Thinking from the automorphic point of view, it should be an $L$-function over $\mathbb Q$ corresponding to the automorphic induction of the Hecke character to a representation $\Pi$ of $GL_N(\mathbb A_{\mathbb Q})$ where $N=deg(E:\mathbb Q)$. However, automorphic induction is only known for cyclic (whence solvable) and non-normal cubic extensions.

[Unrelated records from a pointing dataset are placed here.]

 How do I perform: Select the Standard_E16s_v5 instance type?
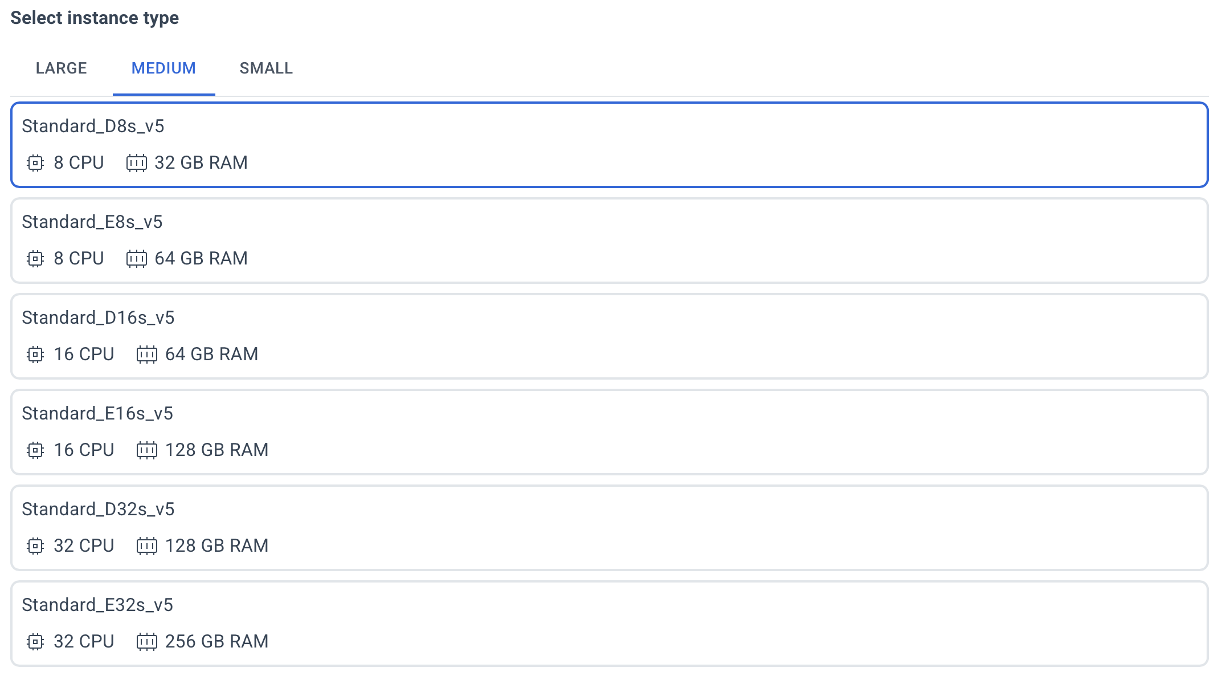610,432
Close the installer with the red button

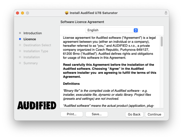(x=18, y=13)
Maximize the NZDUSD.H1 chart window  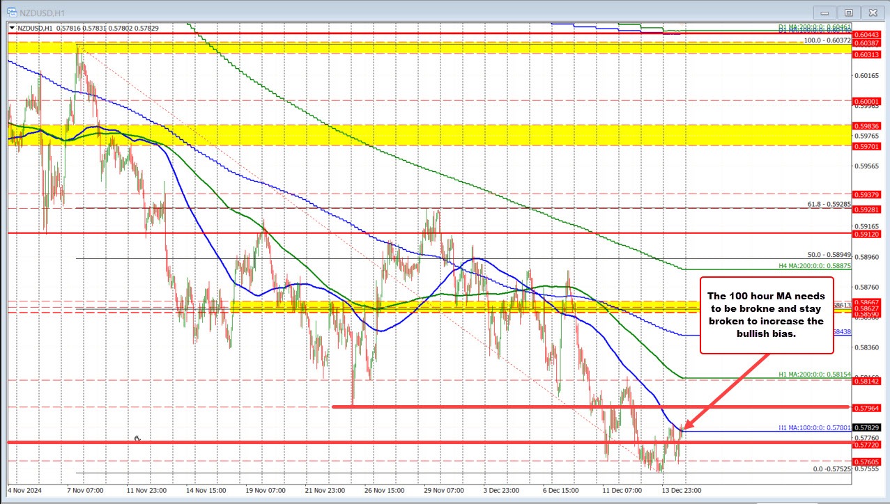point(848,12)
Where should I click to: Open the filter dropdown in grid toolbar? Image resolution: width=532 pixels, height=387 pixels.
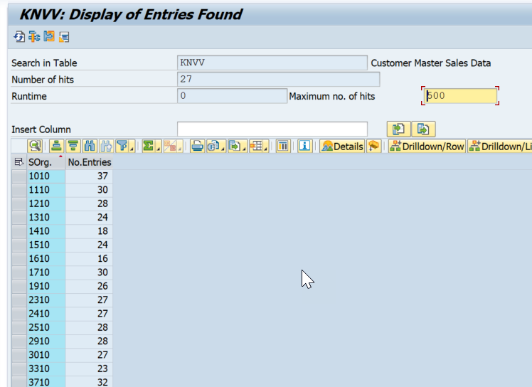pyautogui.click(x=125, y=147)
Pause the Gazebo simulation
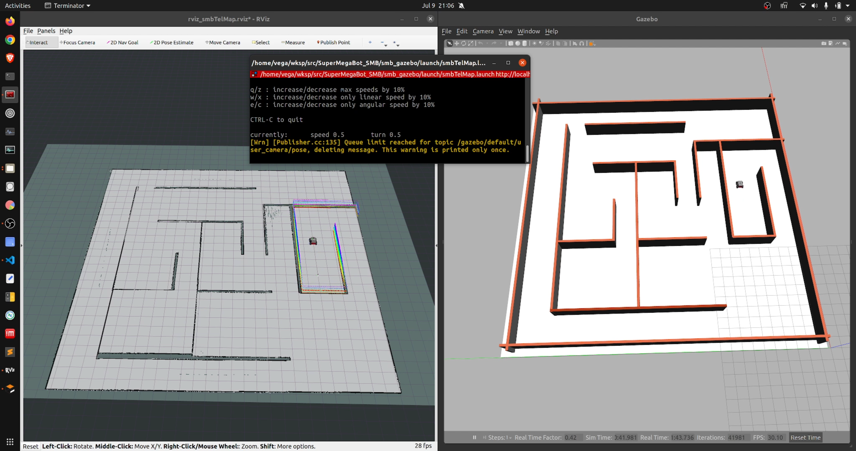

Depending on your extension and what you induce, it may be that $\Pi$ is cuspidal, but in general it should break up as an isobaric sum
$$ \Pi = \pi_1 \boxplus \cdots \boxplus \pi_r,$$
where the $\pi_i$'s are cuspidal. ($r=1$ and $\pi_1 = \Pi$ if $\Pi$ is cuspidal). Then your desired $L$-function decomposition over $\mathbb Q$ is
$$ L(s,\pi_1)L(s,\pi_2) \cdots L(s,\pi_r).$$
In the case of the Dedekind zeta function for an abelian extension, these $\pi_i$'s correspond to the irreducible characters of Gal$(E/\mathbb Q)$. For more general extensions, one knows this when each irreducible representation of Gal$(E/\mathbb Q)$ is known to be modular (corresponding to a cuspidal automorphic representation).